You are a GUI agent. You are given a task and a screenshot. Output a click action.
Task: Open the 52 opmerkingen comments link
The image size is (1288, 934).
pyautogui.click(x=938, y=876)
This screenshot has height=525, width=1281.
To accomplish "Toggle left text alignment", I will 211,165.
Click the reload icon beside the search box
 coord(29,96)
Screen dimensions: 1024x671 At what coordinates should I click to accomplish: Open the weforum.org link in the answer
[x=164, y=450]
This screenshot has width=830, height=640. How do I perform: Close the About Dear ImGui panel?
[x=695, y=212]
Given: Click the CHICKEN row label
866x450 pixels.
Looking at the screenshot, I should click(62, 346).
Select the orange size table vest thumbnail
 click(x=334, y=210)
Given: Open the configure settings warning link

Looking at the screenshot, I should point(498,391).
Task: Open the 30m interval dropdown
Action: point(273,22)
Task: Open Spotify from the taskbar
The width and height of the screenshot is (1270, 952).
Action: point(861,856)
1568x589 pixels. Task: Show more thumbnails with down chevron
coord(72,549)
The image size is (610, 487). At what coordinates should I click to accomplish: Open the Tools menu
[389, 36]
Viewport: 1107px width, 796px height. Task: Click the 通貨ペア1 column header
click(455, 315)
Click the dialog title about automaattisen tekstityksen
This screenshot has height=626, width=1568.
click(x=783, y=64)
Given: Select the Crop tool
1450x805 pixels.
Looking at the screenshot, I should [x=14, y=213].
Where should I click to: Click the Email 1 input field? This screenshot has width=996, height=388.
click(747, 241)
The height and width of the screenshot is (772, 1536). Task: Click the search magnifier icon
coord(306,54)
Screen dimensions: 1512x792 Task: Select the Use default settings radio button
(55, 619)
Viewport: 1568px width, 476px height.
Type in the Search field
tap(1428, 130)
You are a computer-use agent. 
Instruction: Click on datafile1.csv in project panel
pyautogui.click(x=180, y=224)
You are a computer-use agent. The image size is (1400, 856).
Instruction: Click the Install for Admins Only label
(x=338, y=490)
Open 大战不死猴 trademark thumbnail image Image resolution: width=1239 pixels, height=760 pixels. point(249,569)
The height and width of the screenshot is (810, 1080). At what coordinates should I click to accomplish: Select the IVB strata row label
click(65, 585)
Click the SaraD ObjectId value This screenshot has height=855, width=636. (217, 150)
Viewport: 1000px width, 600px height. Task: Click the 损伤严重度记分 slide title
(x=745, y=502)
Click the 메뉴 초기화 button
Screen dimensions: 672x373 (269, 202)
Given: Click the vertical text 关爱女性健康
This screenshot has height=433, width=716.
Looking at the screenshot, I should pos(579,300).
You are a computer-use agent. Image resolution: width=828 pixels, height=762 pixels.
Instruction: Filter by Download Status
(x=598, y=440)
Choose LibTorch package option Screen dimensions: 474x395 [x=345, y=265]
__________
• _EXERCISE DIRECTIONS_
Reproduce all of the entries above verbatim, line for line.

• _SOLUTION TO THIS EXERCISE_
You are a GUI agent. You are given a task and a screenshot. Output a click action.
Task: Open the 52 opmerkingen comments link
The image size is (1288, 934).
pyautogui.click(x=938, y=876)
This screenshot has height=525, width=1281.
To accomplish "Toggle left text alignment", I will 211,165.
Click the reload icon beside the search box
 coord(29,96)
Screen dimensions: 1024x671 At what coordinates should I click to accomplish: Open the weforum.org link in the answer
[x=164, y=450]
This screenshot has width=830, height=640. How do I perform: Close the About Dear ImGui panel?
[x=695, y=212]
Given: Click the CHICKEN row label
866x450 pixels.
Looking at the screenshot, I should click(62, 346).
Select the orange size table vest thumbnail
 click(x=334, y=210)
Given: Open the configure settings warning link

Looking at the screenshot, I should point(498,391).
Task: Open the 30m interval dropdown
Action: point(273,22)
Task: Open Spotify from the taskbar
The width and height of the screenshot is (1270, 952).
Action: point(861,856)
1568x589 pixels. Task: Show more thumbnails with down chevron
coord(72,549)
The image size is (610, 487). At what coordinates should I click to accomplish: Open the Tools menu
[389, 36]
Viewport: 1107px width, 796px height. Task: Click the 通貨ペア1 column header
click(455, 315)
Click the dialog title about automaattisen tekstityksen
This screenshot has height=626, width=1568.
click(x=783, y=64)
Given: Select the Crop tool
1450x805 pixels.
Looking at the screenshot, I should [x=14, y=213].
Where should I click to: Click the Email 1 input field? This screenshot has width=996, height=388.
click(747, 241)
The height and width of the screenshot is (772, 1536). Task: Click the search magnifier icon
coord(306,54)
Screen dimensions: 1512x792 Task: Select the Use default settings radio button
(55, 619)
Viewport: 1568px width, 476px height.
Type in the Search field
tap(1428, 130)
You are a computer-use agent. 
Instruction: Click on datafile1.csv in project panel
pyautogui.click(x=180, y=224)
You are a computer-use agent. The image size is (1400, 856).
Instruction: Click the Install for Admins Only label
(x=338, y=490)
Open 大战不死猴 trademark thumbnail image Image resolution: width=1239 pixels, height=760 pixels. point(249,569)
The height and width of the screenshot is (810, 1080). At what coordinates should I click to accomplish: Select the IVB strata row label
click(65, 585)
Click the SaraD ObjectId value This screenshot has height=855, width=636. (217, 150)
Viewport: 1000px width, 600px height. Task: Click the 损伤严重度记分 slide title
(x=745, y=502)
Click the 메뉴 초기화 button
Screen dimensions: 672x373 (269, 202)
Given: Click the vertical text 关爱女性健康
This screenshot has height=433, width=716.
Looking at the screenshot, I should pos(579,300).
You are a computer-use agent. Image resolution: width=828 pixels, height=762 pixels.
Instruction: Filter by Download Status
(x=598, y=440)
Choose LibTorch package option Screen dimensions: 474x395 [x=345, y=265]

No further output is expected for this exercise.